Posted by martinteller on March 25, 2013

Adam (Michel Piccoli) has 8 sons, but Ram (Khaled Nabawy) is his favorite.  Ram wants to travel to Egypt to study agriculture and help his family.  But his brothers are jealous and his sister-in-law Basma (Safia El Emari) wants him dead, so the brothers tie him up and leave him in a ship’s hold to die.  Ram manages to escape, and is sold into the service of one of the pharaoh’s top men.  Ram manages to make an impression on the head of the pharaoh’s guard, Amihar (Mahmoud Hemida), who gives the young upstart a tract of land in the desert.  If he can grow crops there, the land is his.  Ram, with the help of his beloved Hati (Hanan Turk), succeeds, but soon is caught in a sexual, religious and political power struggle between Amihar and his beautiful fiancée Simihit (Youssra).

Youssef Chahine loosely adapts the Biblical story of Joseph for the big screen, with an Egyptian perspective.  He changed the names to avoid censorship, but it was banned anyway for depicting prophets.  Then the ban was lifted, and it was banned again for not following the text close enough.  So it was banned for not changing enough and banned for changing too much.  Damned if you do, damned if you don’t.

I’m not a Bible guy, most of what I know is dimly recalled from Bible comics I read at a friend’s house as a lad.  So I had to brush up on my Joseph.  Chahine does away with most of the religious elements — there are no prophecies, no dreams, not even much mention of God (although quite a lot of business about Aton and Amon that I didn’t entirely follow) — and the multi-colored coat business.  He also compresses a lot of the Joseph story into the last 20-30 minutes and focuses primarily on his rise as a struggling young would-be farmer, and his relationship with Hati.

Rows:
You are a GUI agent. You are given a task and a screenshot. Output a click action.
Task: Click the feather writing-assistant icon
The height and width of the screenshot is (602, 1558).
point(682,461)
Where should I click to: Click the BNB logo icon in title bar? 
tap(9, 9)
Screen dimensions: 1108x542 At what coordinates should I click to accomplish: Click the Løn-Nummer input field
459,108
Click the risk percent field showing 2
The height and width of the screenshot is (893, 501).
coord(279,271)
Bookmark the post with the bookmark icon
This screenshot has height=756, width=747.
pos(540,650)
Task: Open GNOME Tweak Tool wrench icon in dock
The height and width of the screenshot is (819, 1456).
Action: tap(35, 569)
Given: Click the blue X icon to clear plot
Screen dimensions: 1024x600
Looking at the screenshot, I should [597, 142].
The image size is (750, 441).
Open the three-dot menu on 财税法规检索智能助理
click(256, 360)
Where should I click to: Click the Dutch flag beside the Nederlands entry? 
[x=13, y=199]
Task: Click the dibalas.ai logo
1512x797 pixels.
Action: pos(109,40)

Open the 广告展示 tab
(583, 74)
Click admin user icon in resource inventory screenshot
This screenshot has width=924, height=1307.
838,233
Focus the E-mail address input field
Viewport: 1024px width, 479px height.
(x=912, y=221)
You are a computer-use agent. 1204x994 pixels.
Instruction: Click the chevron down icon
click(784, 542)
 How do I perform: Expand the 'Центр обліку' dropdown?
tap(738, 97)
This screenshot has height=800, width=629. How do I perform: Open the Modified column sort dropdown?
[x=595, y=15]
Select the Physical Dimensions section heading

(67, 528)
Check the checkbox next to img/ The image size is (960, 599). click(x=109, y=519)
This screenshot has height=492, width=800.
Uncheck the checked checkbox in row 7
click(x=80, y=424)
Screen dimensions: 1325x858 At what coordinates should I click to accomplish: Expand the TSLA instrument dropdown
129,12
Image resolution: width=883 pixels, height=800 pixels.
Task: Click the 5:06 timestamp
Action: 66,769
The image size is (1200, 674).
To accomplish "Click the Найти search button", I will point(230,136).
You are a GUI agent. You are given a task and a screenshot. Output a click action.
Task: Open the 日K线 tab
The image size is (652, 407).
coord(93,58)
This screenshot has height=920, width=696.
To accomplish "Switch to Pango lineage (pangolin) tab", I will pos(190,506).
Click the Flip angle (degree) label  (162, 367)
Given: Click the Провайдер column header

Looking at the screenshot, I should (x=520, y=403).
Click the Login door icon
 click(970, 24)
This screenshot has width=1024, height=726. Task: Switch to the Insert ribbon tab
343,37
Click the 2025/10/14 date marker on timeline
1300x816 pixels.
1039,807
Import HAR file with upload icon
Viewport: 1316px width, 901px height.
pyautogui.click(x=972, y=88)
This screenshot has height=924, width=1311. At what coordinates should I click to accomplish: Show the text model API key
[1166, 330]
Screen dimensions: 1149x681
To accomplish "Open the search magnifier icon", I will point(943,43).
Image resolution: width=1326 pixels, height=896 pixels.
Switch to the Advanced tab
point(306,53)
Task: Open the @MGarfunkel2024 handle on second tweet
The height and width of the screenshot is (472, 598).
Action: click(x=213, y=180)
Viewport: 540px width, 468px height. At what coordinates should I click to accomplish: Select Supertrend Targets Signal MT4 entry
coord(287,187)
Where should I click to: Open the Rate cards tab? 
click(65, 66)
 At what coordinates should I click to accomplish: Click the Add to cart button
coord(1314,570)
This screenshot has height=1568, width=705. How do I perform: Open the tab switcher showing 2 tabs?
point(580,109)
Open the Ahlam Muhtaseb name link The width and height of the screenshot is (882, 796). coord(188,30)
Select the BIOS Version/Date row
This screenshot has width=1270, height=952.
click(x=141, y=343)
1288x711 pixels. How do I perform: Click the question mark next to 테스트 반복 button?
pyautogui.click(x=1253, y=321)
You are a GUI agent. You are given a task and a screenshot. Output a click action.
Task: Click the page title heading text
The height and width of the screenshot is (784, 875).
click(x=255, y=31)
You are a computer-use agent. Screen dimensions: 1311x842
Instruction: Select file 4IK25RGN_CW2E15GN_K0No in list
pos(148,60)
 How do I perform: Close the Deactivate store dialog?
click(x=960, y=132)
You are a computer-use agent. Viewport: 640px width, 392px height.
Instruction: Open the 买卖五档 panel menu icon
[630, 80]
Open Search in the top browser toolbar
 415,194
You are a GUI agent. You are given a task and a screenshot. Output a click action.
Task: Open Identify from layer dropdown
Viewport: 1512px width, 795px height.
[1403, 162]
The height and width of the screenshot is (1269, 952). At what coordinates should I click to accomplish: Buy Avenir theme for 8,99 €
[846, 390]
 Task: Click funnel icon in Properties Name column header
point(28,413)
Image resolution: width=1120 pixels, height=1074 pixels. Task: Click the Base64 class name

What this task involves: Quote the film review from "I’m not a Bible" up to and including "relationship with Hati.".

Exercise solution:
I’m not a Bible guy, most of what I know is dimly recalled from Bible comics I read at a friend’s house as a lad.  So I had to brush up on my Joseph.  Chahine does away with most of the religious elements — there are no prophecies, no dreams, not even much mention of God (although quite a lot of business about Aton and Amon that I didn’t entirely follow) — and the multi-colored coat business.  He also compresses a lot of the Joseph story into the last 20-30 minutes and focuses primarily on his rise as a struggling young would-be farmer, and his relationship with Hati.